:: Directions ::
Reproduce the records from the line with "Viewport: 600px width, 499px" to the line with "[x=306, y=72]", both included, keeping the requests and multiplying each coordinate in the answers by 1.25, rounded to the nearest whole number with halves rounded up. Leave the pictures out.

:: Stored records ::
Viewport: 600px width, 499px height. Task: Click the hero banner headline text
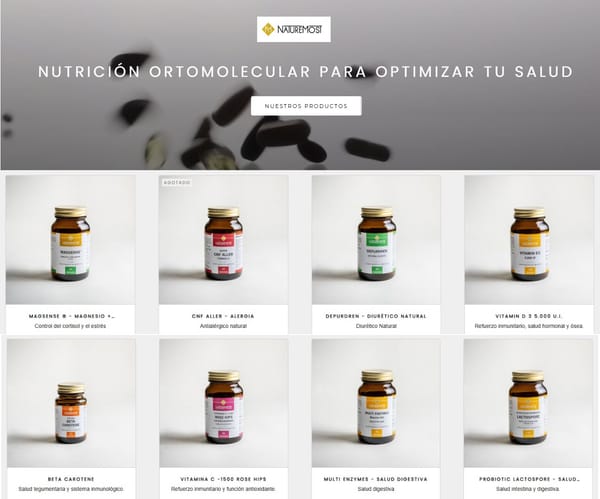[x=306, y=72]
--
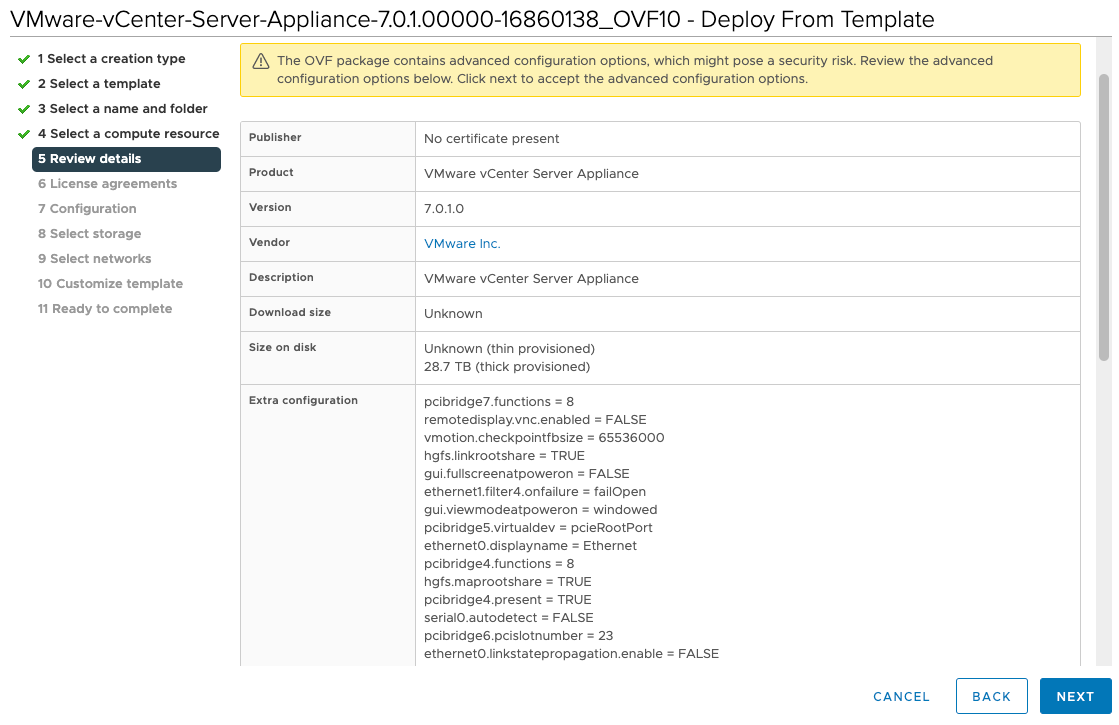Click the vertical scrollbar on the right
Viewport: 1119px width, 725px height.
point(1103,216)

:: Solution for this exercise ::
Viewport: 600px width, 499px height. Task: Click the hero banner headline text
[x=383, y=90]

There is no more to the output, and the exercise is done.